Schematic 1, SE32, April 2012
The above Sheet 1 Mono Amp has
similar operation to earlier SE32 from 2008.
The differences are :-
+750Vdc rail and 25k RLa for dc to EL34 is replaced with 60H Choke + 5k
resistance from B+ rail = +509V. EL34 Iadc increased from 16mA to 24mA.
EL34 THD reduced due to high RLa ohms and to more linear working point.
EL34 Rk has been fully bypassed, to lower the effective Rout of the stage,
thus improving micro-dynamics at higher F. Gain is slightly increased.
The 68k RLa for dc to 6SL7 is
replaced with CCS using 1 x MJE350, thus
much increasing the Ia and anode load ohms to increase gain from 48
to 64, while much reducing THD.
13E1 cathode R&C bypass
network and CFB OPT winding is changed.
Eg2 increased from 170Vdc to 200Vdc.
Active automatic bias voltage
adjustment is applied to 13E1 grid to allow for
variation in samples of tubes selected for use and for tube aging and variations
in static grid current causing grid bias change and elevated Ia.
Many other minor changes and
tidying up of circuitry.
The open loop voltage gain of
the whole amp is increased by a total of about +4.5dB.
The amount of global NFB has been kept the same at about 9dB by means of changing
the GNFB resistance divider to reduce ß, ie, the fraction of output fed back to V1 cathode.
The 2008 amp needed 0.88Vrms input for clipping with 5 ohm load, but now only 0.57Vrms
input is needed so that preamps are not needed and signals from a CD source may fed
directly to the amp via a 20k log pot mounted in a metal box with source selector switch,
in what is also known as a "passive preamp", ( which is misleading, because nothing
is amplified or passed through any active device within such a box. )
A fraction of the EL34 cathode
bias voltage Ek at point Z is taken to the protection circuit
in case of an EL34 having bias failure.
The 13E1 cathode biasing RC
network has been arranged so R&C network is grounded
with local CFB winding on OPT now between cathode and R&C network.
A fraction of the Ek is taken from Point Y to the active auto biasing and protection
circuit input points shown on SHEET 2 PSU.
The variable bias voltage for
13E1 grid from BC327 on SHEET 2 is applied at point X.
C16 is added to bootstrap the
bias Rg R22, 47k.
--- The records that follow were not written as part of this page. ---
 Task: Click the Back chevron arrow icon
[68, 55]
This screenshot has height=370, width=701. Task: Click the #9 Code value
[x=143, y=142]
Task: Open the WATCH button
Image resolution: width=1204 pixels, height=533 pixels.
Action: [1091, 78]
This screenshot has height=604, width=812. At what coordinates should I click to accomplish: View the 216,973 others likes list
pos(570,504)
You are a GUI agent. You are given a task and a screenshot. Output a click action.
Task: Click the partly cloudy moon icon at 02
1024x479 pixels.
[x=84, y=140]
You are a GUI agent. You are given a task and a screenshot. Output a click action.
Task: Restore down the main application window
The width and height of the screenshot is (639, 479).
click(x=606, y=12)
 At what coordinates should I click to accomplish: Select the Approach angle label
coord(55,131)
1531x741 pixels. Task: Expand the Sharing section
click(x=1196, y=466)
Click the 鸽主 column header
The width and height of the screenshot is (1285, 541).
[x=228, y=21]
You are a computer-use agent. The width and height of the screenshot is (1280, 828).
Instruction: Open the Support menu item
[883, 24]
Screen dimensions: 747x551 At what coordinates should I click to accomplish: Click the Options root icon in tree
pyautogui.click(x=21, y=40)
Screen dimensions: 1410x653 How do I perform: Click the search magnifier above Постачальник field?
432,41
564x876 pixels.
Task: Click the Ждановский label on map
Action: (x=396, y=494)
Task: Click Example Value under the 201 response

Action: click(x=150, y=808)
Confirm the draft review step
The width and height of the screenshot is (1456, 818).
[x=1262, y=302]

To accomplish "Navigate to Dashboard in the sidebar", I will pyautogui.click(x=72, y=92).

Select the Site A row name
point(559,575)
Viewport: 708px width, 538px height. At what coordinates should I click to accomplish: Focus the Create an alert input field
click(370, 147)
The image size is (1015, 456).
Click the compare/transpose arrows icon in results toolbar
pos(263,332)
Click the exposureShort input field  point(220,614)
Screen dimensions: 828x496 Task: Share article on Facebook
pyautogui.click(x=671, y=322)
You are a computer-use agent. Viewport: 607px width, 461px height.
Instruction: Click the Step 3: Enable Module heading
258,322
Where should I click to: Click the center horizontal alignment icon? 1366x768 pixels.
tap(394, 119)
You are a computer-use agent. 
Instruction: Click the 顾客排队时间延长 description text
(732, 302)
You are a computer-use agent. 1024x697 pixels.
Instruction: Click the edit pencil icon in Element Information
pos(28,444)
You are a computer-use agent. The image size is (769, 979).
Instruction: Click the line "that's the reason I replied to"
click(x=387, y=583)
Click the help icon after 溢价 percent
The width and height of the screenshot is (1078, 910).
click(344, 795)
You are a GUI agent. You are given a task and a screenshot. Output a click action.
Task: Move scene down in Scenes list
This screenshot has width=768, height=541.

This resistance then effectively becomes
a much higher value of ohms at signal F of 280k, so its loading effect on EL34 becomes
negligible. This reduced the 2H of EL34 enough to give a welcome reduction of overall
2H at high speaker load values where 2H of the EL34 adds to the 2H of the 13E1, so
that 2H cancelling does not occur. The effect on 2H of bootstrapping or not bootstrapping
R22 was measured. The bootstrapping gave better overall results than not bootstrapping
so it has been retained. The increase in screen supply voltage gave slightly less THD with
low value loads, but the Rk at 13E1 needed to be increased from 185 ohms to 232 ohms
to get a slightly higher Ek so that the centre value grid biasing voltage remains at 0V with
Ia at 150mAdc. There is a slight reduction in maximum PO but the 13E1 should last
longer and be less likely to overheat.
Using a CCS with a transistor to replace R30,R31 Rk was considered but thought to be
2, SE32 PSU, April 2012 version......
The above Fig 4 PSU sheet 2
schematic needs little explanation for the basic rail
voltages supplied by the main large power transformer.
There is a second small auxiliary 5VA power trans shown which powers the Bias+Protect
schematic. There are two inputs to the circuit from resistance dividers in the cathode
R&C biasing networks of EL34 and 13E1.
The active protection is based
on using a faction of Ek of EL34 or 13E1 to turn on a
sensitive gate SCR, C106D, if too much Idc flows between cathodes and 0V. The large
mains transformer has its mains primary winding switched open with a relay operated
by the SCR. The "on" blue LED goes out and red "fault" LED turns on. Owners can try
to reset the amp by just turning off, waiting 2 seconds, then turning back on.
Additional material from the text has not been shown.